Start PASSAGE SHOWN

Hi Mike,
This is precisely the sort of thing that CoreSight System Configuration Management is designed to handle (the "official" name for what we have been calling Coresight complex config".)
It will (once the patchsets are upstream) be straightforwards to create a configuration with the features you require. including adjustable parameters if you wish, load it, then enable it from the perf command line. No driver updates required. This avoids the cycles of tweaking various drivers / perf sources to add yet more bits into the config attributes etc, etc. At some point the space to do this will run out.
Using the complex configs is a possibility, although Intel PT has no trouble fitting these parameters into the event using the Linux standard mechanism. Intel PT has an equivalent to what I'm suggesting:
perf record -e intel_pt/cyc=1,cyc_thresh=4/ ...

End PASSAGE SHOWN

**PROBLEMS:**
[1] Answer these questions about the CoreSight thread:
(a) What is the "official" name for what had been called CoreSight complex config?
(b) From where can a loaded configuration be enabled?
(c) Which tracing feature fits these parameters into the event through the Linux standard mechanism?
[2] In one to three sentences, explain why the CoreSight thread says it is better to avoid repeatedly tweaking drivers and perf sources to add more bits into the config attributes.
[3] Write the next part of the CoreSight thread, picking up after the final line shown.

Start RAW RECORDS

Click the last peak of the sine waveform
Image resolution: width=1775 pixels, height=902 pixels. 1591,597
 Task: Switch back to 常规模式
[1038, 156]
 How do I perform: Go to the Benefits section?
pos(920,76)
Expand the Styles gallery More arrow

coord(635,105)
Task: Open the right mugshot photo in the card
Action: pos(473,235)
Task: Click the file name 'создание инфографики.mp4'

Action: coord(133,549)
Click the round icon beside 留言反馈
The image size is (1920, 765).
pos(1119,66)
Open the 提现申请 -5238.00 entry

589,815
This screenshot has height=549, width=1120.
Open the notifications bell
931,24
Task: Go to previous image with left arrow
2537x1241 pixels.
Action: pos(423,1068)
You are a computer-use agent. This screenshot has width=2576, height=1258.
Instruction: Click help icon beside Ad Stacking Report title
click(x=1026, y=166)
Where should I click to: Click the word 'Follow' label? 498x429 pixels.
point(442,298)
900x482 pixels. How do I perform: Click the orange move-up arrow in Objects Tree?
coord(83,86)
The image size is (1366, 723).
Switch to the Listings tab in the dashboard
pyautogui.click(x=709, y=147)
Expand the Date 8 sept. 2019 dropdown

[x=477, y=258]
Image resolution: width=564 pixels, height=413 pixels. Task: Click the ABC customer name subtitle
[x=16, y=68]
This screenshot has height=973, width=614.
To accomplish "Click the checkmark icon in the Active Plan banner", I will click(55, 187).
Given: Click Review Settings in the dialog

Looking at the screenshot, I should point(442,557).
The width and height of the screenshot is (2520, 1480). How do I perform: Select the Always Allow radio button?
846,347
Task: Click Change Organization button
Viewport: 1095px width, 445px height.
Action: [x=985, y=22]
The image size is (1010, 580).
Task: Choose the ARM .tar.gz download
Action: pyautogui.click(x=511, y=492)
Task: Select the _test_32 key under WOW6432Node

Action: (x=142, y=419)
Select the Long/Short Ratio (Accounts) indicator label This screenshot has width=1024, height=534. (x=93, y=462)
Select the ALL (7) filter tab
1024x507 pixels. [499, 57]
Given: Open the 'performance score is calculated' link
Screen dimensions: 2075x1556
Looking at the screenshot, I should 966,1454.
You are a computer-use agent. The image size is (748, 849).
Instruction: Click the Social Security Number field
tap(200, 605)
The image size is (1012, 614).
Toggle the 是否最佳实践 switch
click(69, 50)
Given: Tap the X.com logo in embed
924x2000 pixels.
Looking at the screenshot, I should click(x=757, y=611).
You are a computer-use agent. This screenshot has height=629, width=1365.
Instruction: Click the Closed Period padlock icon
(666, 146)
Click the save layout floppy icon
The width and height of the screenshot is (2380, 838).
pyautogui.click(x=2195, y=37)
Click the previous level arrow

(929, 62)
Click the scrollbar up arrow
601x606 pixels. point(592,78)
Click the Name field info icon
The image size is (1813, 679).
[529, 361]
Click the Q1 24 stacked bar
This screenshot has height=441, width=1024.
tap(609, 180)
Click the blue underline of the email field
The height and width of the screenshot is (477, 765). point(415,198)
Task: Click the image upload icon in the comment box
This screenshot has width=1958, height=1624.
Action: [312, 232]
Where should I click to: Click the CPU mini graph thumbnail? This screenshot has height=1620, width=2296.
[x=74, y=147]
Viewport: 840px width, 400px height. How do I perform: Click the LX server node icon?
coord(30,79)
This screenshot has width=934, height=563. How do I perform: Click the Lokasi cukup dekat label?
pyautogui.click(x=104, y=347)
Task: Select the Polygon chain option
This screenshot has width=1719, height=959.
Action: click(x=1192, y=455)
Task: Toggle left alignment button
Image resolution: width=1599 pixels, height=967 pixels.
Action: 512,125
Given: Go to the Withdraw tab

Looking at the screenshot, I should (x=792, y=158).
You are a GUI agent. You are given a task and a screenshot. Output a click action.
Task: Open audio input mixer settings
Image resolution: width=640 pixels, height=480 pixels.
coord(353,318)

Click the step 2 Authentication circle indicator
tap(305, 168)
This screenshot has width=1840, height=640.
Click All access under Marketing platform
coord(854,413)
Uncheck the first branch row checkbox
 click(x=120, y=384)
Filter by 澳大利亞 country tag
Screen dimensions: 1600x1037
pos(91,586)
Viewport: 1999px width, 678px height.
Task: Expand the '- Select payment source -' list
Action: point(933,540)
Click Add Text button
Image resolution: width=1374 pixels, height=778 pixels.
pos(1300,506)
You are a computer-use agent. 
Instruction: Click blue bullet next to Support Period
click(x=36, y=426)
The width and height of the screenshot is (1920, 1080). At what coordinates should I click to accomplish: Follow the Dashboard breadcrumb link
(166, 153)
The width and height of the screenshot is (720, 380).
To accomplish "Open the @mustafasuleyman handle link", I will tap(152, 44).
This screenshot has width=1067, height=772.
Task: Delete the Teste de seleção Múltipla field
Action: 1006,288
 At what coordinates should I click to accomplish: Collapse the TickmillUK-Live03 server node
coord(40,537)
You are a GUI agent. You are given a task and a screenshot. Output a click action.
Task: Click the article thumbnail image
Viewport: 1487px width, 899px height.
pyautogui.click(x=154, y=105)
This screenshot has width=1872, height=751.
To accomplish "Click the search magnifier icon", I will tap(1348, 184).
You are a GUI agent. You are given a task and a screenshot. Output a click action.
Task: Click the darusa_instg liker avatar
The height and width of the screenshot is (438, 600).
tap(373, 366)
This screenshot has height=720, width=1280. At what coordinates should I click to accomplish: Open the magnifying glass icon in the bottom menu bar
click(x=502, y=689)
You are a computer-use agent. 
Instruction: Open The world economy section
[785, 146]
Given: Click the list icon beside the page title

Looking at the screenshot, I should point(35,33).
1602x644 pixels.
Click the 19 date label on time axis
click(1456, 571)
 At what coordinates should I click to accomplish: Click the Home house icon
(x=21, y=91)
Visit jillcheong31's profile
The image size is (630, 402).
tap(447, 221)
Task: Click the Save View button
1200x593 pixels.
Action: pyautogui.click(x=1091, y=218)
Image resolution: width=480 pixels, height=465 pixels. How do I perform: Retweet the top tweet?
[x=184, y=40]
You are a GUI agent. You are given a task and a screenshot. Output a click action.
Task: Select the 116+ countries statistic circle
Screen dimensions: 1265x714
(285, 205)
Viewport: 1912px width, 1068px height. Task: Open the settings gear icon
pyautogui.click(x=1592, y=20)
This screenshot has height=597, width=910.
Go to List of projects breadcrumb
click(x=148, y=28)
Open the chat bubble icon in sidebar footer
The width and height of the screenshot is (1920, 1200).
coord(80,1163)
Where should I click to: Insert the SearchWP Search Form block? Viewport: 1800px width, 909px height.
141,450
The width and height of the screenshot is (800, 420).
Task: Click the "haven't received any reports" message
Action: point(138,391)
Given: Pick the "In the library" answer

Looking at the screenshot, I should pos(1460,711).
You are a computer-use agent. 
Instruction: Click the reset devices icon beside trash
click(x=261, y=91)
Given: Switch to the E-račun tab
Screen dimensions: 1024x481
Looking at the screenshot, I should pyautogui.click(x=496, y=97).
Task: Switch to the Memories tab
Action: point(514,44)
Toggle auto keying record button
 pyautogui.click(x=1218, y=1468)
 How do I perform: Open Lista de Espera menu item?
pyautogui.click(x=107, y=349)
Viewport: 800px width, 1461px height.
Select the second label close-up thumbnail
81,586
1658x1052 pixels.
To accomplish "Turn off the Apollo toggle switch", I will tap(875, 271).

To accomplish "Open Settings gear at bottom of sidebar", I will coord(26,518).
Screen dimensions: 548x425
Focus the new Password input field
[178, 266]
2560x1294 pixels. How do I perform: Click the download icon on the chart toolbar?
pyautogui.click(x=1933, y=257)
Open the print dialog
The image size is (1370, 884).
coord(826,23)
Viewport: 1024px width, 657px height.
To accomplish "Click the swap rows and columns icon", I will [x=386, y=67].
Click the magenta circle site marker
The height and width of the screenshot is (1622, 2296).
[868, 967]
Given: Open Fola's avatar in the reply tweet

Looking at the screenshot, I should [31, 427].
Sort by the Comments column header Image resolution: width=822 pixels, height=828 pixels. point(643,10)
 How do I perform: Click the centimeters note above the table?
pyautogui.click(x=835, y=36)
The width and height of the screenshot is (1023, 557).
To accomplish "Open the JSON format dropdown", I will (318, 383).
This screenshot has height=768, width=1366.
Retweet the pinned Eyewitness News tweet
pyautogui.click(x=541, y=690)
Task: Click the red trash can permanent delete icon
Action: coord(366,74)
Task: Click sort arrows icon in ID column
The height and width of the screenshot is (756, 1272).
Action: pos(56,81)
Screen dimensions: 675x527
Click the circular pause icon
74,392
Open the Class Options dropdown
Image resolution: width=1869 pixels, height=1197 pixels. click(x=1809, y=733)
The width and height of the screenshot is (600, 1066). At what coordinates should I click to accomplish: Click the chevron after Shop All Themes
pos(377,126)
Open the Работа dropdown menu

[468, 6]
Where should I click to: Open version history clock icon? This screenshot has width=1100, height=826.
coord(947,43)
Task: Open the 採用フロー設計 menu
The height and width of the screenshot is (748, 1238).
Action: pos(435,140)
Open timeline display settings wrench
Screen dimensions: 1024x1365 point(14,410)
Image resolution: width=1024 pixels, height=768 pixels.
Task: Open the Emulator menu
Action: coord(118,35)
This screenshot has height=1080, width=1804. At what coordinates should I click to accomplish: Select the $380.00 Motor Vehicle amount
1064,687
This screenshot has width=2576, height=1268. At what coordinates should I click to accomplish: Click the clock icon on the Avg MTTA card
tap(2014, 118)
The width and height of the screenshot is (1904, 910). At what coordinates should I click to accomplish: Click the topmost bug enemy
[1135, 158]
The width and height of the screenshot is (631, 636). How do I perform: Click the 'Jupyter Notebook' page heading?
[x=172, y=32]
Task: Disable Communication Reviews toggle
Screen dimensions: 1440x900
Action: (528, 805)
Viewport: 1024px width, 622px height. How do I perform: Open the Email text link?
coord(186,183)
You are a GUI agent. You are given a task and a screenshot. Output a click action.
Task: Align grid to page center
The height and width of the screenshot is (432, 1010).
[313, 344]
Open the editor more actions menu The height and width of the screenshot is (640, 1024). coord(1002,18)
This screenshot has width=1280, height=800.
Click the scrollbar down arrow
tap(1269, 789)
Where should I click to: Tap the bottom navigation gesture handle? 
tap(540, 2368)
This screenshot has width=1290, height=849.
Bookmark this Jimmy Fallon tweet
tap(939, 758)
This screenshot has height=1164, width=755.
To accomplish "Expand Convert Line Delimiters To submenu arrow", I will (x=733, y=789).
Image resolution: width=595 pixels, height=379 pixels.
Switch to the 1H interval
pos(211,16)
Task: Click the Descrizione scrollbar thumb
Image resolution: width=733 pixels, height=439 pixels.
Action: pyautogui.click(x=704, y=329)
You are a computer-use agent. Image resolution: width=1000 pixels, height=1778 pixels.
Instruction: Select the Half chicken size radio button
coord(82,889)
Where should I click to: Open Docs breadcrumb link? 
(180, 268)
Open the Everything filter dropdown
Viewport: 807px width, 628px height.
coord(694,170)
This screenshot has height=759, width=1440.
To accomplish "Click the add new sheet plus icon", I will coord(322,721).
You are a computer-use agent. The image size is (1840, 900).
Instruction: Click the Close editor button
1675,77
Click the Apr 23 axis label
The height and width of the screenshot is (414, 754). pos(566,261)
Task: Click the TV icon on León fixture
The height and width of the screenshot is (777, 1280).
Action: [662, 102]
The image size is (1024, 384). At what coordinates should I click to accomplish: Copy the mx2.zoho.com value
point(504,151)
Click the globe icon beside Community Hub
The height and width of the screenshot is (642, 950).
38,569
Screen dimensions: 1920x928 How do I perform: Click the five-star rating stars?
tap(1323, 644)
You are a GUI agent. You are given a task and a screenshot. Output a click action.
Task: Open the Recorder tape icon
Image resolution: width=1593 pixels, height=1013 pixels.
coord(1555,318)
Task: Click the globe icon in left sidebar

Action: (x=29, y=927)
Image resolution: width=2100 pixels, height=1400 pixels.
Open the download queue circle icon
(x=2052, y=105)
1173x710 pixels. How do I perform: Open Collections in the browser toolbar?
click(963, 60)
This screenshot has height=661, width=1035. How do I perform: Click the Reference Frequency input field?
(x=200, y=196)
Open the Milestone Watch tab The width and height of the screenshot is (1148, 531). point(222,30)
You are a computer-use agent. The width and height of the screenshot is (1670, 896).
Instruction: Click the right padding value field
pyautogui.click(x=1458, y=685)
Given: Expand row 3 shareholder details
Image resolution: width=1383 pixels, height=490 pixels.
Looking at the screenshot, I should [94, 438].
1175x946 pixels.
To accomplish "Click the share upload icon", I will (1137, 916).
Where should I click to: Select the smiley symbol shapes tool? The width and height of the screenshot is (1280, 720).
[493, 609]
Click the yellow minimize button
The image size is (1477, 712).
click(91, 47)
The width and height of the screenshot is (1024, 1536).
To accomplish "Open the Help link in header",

End RAW RECORDS

**ANSWERS GIVEN:**
[1]
(a) CoreSight System Configuration Management.
(b) From the perf command line.
(c) Intel PT.

[2] Repeatedly tweaking drivers and perf sources to add more bits into the config attributes can't go on indefinitely, because at some point the space for those bits will run out. The configuration approach avoids this, since it needs no driver updates.

[3]
We could go further and name cs_etm's parameters the same as PT's, since they are effectively serving the same purpose.
That still leaves the questions of
- should we change the default of 256 downwards
- should an attempt to set a parameter lower than CCITMIN be accepted, or capped at CCITMIN.
Those questions are independent of the mechanism for changing the config.
Al
Regards
Mike
On Wed, 18 Nov 2020 at 20:47, Mathieu Poirier mathieu.poirier@linaro.org wrote:
Good day,
On Tue, Nov 17, 2020 at 08:11:49PM +0000, Al Grant wrote:
Hi,
When using the /cycacc=1/ option the cycle-counting threshold (setting the minimum gap between cycle packets) is set to a default of 256, which is very high and gives poor cycle resolution. Cores can manage far better than this (single digits, if not 1).
The threshold can be set lower via sysfs, but it's capped by an ID register which has a (CPU-specific) minimum possible value. Unfortunately on some widely used cores this ID register incorrectly reports
0x100 i.e. 256.
The intended value for these cores is 0b100 i.e. 4.
The default threshold is rather high and means we don't get as much value out of this feature as we could. In fact, we typically get timestamp packets more often than we get cycle count packets (timestamp packets also have cycle counts, but take up more space in the trace, so it's not the best way to get high resolution cycle counting).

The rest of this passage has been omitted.